31 October 2025

Case law – Dutch court declines jurisdiction over claims against Spanish shipyard

On 24 July 2025, a judgment of the Noord-Holland District Court was published in a dispute concerning damage to a yacht that partially sank after a refit (ECLI:NL:RBNHO:2025:7994).

Facts presented

In 2014, the owner of motor yacht Sea Falcon II entered into a contract with the Spanish shipyard Varadero for the refit of the yacht. The Dutch contractor Spaarnestad was involved in the revision of the engines during the refit. The shipyard and the contractor collaborated on several projects between 2012 and 2014.

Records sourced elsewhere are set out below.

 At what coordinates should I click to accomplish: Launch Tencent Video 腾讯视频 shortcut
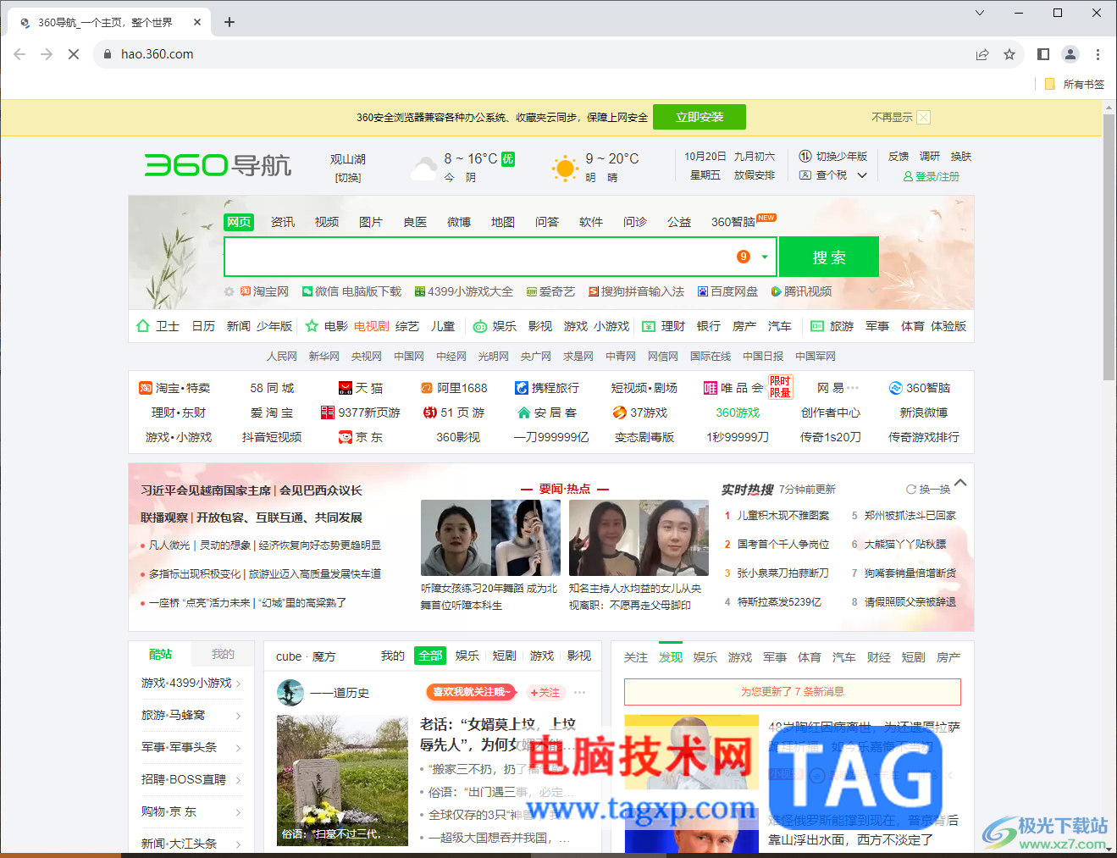pyautogui.click(x=800, y=291)
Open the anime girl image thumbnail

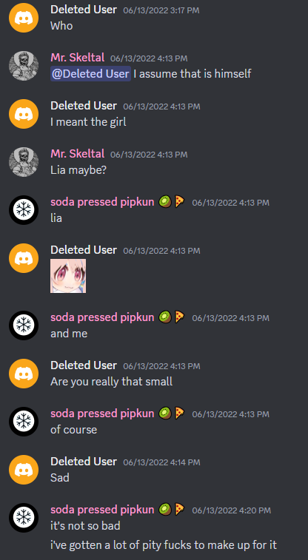coord(68,276)
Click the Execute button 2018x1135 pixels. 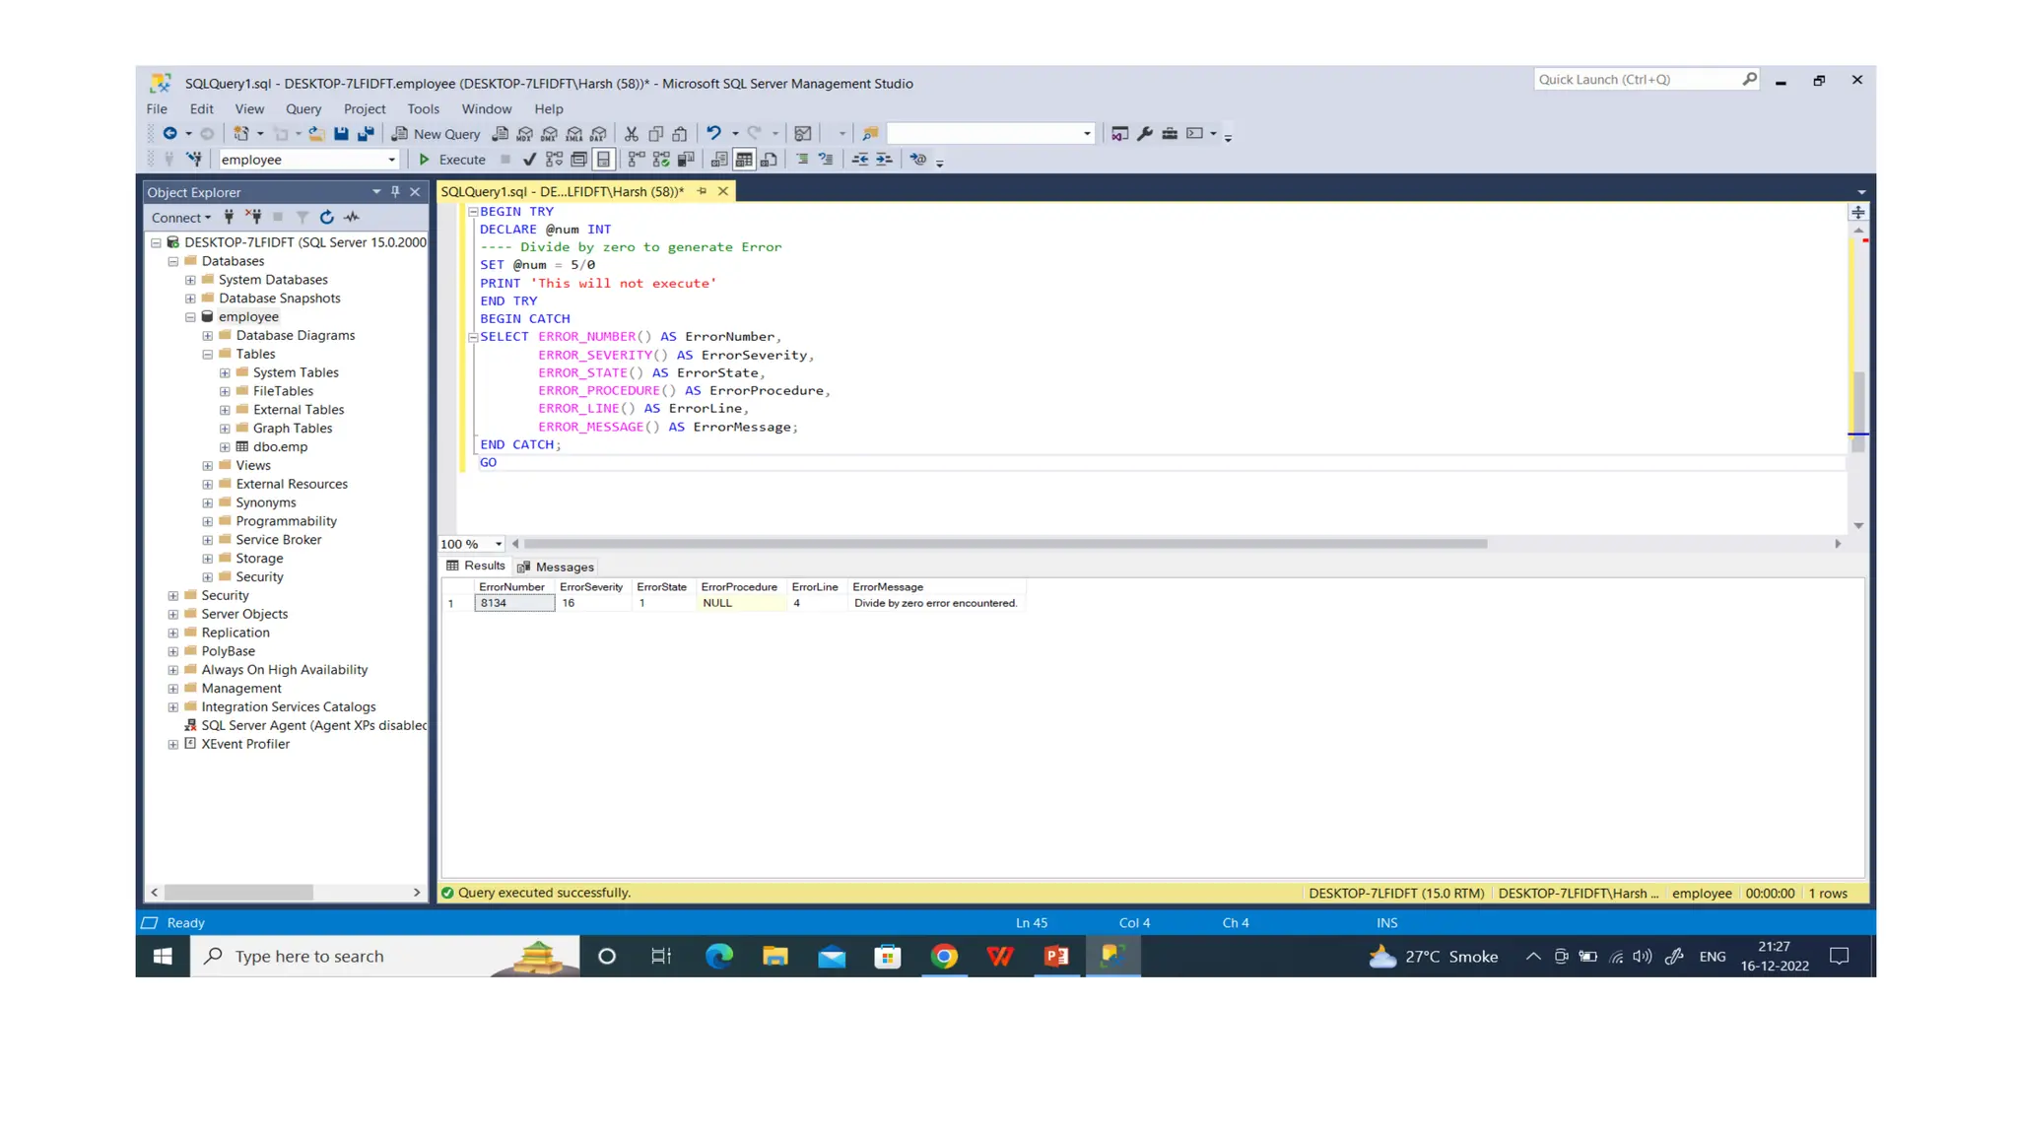point(452,159)
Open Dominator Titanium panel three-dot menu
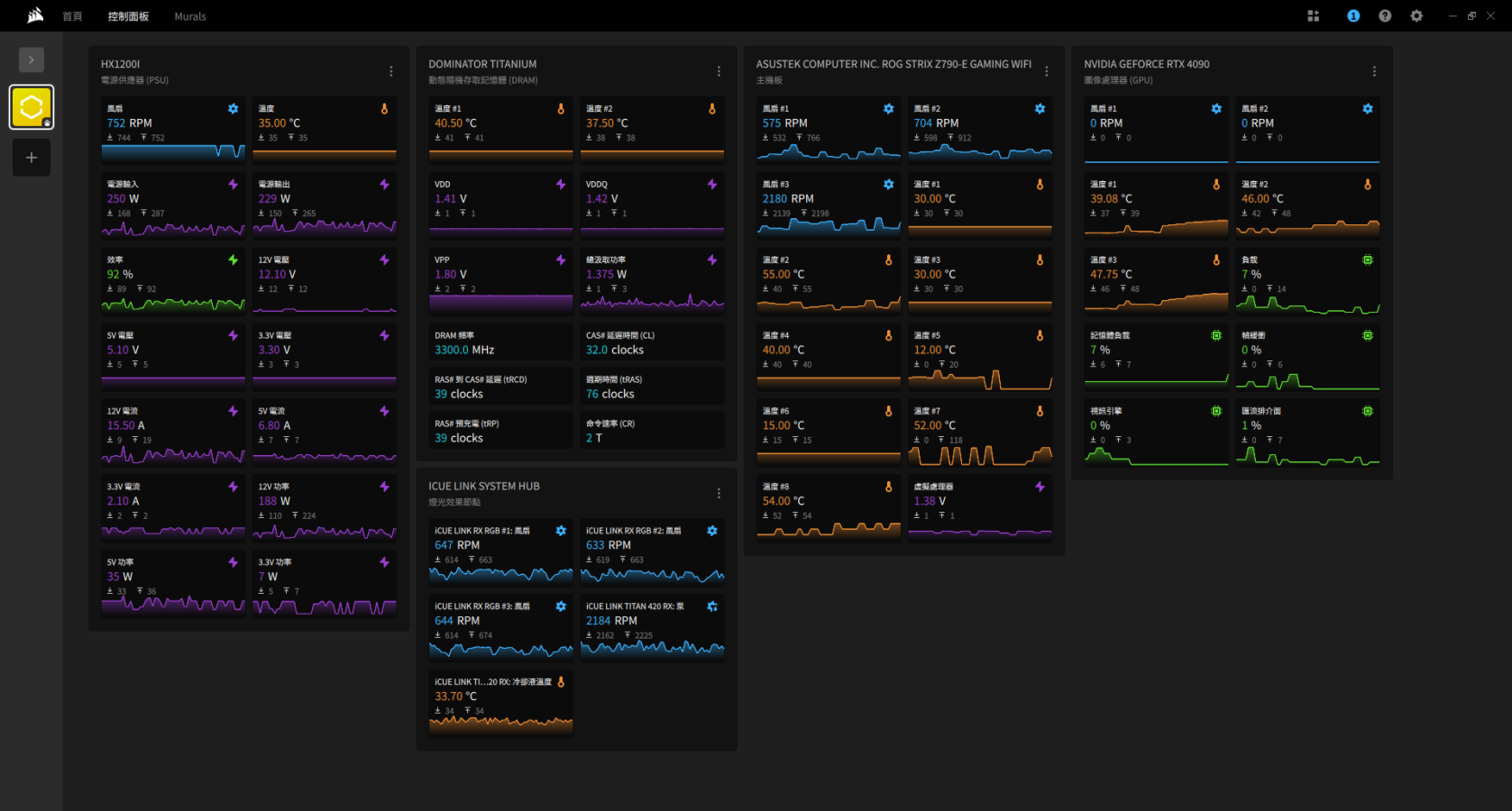The height and width of the screenshot is (811, 1512). coord(719,71)
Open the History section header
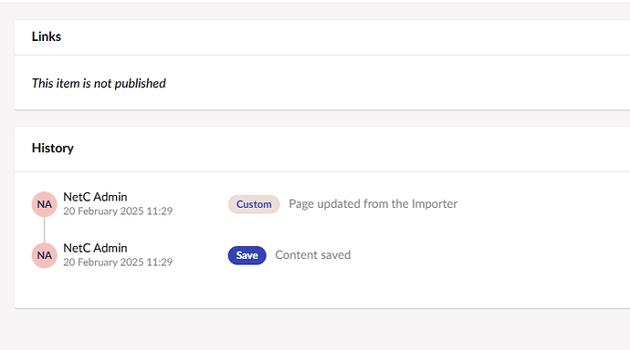The image size is (630, 350). [x=322, y=149]
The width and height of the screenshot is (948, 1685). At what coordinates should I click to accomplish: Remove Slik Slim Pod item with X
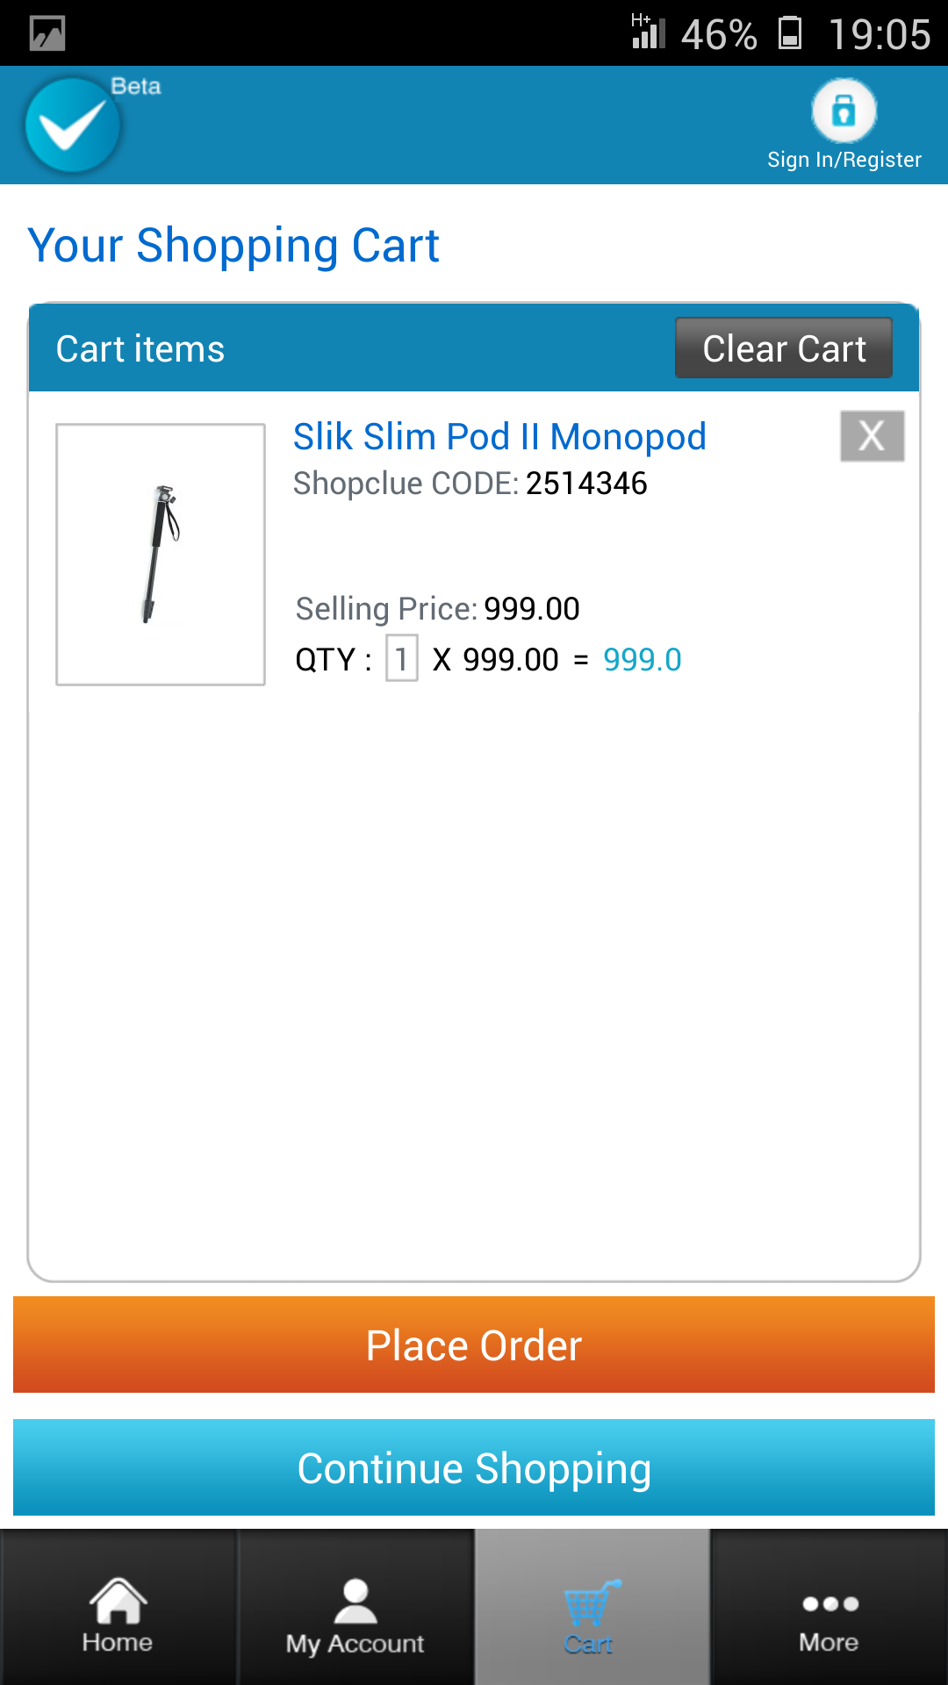tap(872, 435)
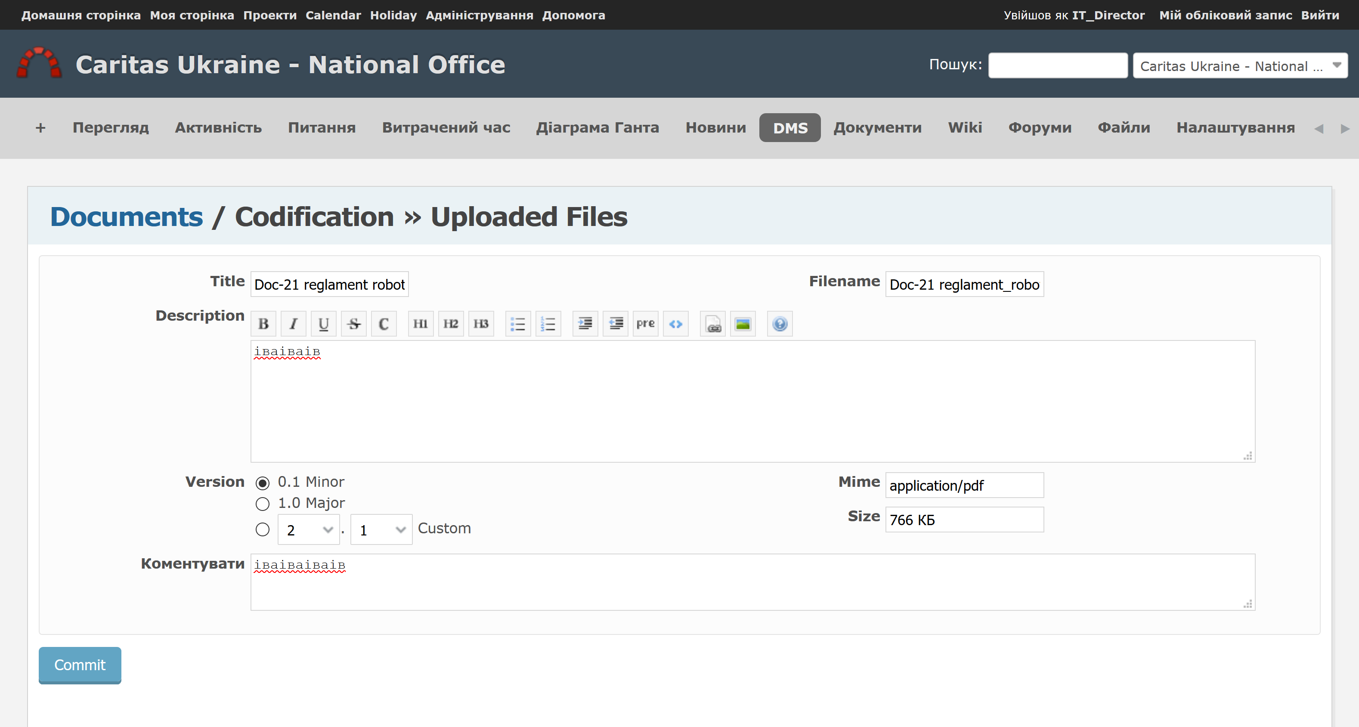Screen dimensions: 1359x727
Task: Select the 0.1 Minor version option
Action: (x=262, y=483)

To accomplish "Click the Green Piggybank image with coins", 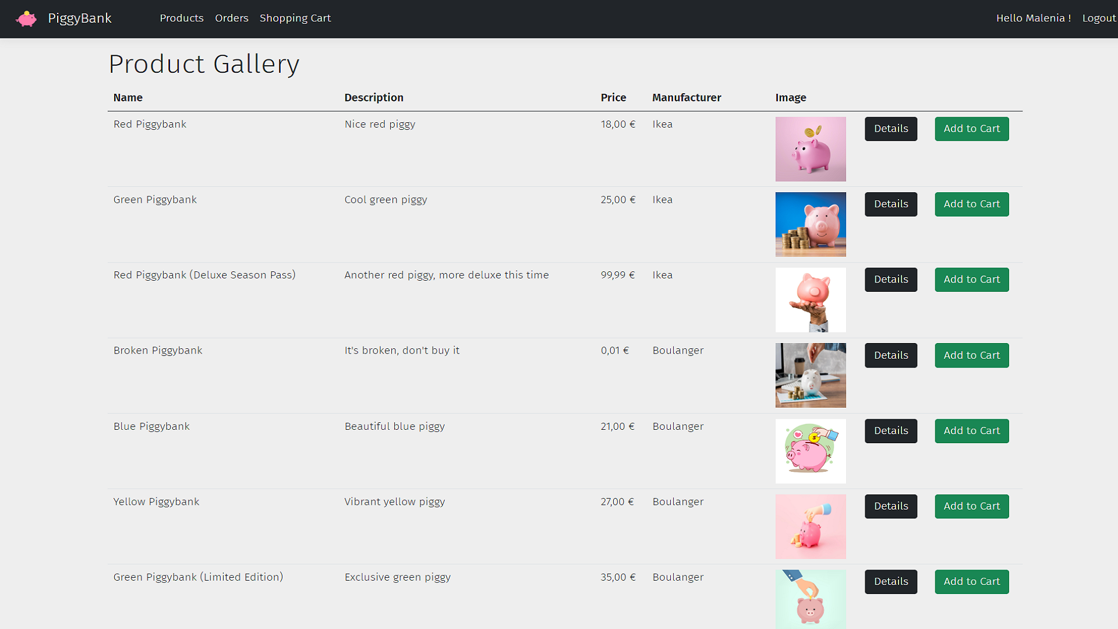I will [x=810, y=224].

In 2015, the yacht partially sank in Spain. The owner’s insurers held the shipyard liable. In 2024, a Spanish court of appeal ordered the shipyard to compensate the insurers for the damage caused by the sinking of the yacht. The shipyard then held the contractor liable for this damage.

The contractor seeks a declaration from the Dutch court that it is not liable for the partial sinking of the yacht. The shipyard requests that the court declare itself incompetent to hear the case. The shipyard believes that the contractor only had an agreement with the owner of the yacht. However, even if there is a contractual relationship between the shipyard and the contractor, no choice of forum clause has been agreed in favour of the Dutch court because the contractor never provided its general terms and conditions, the shipyard argues. The subcontractor argues that the court does have jurisdiction because the choice of forum clause in the general terms and conditions of the Association of Importers of Combustion Engines applies to the relationship between the parties.

Court considerations

The court considers that, in accordance with the default rule of the Recast Brussels I Regulation (Brussels I-bis), the court of the defendant’s domicile, in this case Spain, has jurisdiction to hear the dispute against it. However, the court examines whether it can derive jurisdiction from the choice of forum clause in the contractor’s general terms and conditions. The court considers that, because the contractor is established in the Netherlands and the alleged agreement with the shipyard qualifies as a service agreement within the meaning of the Rome I Regulation, the existence and validity of that agreement must be assessed under Dutch law.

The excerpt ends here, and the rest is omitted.